## begin Record extracts

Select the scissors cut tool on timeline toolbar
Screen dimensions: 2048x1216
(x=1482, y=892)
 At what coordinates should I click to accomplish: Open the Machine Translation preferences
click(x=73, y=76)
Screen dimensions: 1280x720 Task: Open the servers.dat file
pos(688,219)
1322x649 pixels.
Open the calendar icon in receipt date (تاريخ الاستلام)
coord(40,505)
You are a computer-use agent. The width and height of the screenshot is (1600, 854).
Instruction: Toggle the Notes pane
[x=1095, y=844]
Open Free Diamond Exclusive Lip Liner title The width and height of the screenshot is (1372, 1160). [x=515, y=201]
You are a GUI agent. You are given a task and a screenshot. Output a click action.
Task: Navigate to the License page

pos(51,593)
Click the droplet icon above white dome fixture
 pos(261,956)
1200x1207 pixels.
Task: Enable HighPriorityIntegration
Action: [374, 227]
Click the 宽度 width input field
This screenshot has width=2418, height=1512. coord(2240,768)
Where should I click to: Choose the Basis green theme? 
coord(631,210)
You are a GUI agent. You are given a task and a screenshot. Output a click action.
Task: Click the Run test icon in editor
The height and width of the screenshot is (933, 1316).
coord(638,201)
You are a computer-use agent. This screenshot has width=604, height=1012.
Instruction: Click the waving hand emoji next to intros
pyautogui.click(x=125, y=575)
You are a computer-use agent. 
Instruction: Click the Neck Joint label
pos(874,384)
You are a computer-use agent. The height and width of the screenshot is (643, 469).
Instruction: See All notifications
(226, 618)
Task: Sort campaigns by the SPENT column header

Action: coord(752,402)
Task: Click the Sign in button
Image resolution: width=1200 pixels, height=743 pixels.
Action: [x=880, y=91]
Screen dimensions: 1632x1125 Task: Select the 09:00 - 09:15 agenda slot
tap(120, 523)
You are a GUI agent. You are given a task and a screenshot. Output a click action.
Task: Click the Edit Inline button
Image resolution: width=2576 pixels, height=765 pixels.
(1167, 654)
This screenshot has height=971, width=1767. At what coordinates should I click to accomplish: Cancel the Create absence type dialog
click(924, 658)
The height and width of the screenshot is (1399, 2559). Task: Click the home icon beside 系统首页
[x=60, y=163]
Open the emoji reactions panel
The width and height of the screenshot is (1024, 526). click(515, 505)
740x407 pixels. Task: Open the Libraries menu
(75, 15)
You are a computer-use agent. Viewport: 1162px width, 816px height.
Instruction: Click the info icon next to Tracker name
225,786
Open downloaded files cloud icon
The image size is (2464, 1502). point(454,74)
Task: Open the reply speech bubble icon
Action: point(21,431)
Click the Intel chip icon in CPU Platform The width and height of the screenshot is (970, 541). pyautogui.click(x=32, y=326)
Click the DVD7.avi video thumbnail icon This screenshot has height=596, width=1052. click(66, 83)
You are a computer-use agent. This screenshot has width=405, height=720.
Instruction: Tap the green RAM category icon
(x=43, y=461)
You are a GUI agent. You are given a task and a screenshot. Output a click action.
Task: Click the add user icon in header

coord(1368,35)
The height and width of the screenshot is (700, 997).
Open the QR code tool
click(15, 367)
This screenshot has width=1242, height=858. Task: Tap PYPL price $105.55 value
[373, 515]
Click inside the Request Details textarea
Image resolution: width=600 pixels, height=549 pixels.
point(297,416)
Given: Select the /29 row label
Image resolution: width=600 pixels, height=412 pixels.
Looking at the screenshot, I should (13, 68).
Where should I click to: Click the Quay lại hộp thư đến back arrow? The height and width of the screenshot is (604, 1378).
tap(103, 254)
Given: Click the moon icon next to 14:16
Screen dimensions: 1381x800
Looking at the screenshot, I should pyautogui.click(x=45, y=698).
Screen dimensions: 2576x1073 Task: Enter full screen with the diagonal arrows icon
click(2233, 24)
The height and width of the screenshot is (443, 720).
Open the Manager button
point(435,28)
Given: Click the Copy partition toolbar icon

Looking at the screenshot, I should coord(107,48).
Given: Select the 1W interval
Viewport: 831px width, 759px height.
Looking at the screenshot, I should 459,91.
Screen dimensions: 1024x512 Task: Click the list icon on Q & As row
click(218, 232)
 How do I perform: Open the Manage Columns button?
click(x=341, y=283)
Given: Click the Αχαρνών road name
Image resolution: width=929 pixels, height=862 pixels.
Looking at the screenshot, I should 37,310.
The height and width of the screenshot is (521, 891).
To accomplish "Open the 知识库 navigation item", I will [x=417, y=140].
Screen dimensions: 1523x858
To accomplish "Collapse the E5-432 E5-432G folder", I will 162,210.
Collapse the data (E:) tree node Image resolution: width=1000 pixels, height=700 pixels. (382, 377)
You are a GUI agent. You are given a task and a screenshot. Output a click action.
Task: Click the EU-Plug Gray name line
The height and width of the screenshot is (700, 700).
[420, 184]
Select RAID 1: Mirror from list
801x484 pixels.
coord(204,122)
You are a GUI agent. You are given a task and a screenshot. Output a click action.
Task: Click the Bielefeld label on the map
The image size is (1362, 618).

## end Record extracts

Copy out the items from the very beginning through the line containing "Action: [374, 227]", keeping each line unchanged.

The answer:
Select the scissors cut tool on timeline toolbar
Screen dimensions: 2048x1216
(x=1482, y=892)
 At what coordinates should I click to accomplish: Open the Machine Translation preferences
click(x=73, y=76)
Screen dimensions: 1280x720 Task: Open the servers.dat file
pos(688,219)
1322x649 pixels.
Open the calendar icon in receipt date (تاريخ الاستلام)
coord(40,505)
You are a computer-use agent. The width and height of the screenshot is (1600, 854).
Instruction: Toggle the Notes pane
[x=1095, y=844]
Open Free Diamond Exclusive Lip Liner title The width and height of the screenshot is (1372, 1160). [x=515, y=201]
You are a GUI agent. You are given a task and a screenshot. Output a click action.
Task: Navigate to the License page

pos(51,593)
Click the droplet icon above white dome fixture
 pos(261,956)
1200x1207 pixels.
Task: Enable HighPriorityIntegration
Action: [374, 227]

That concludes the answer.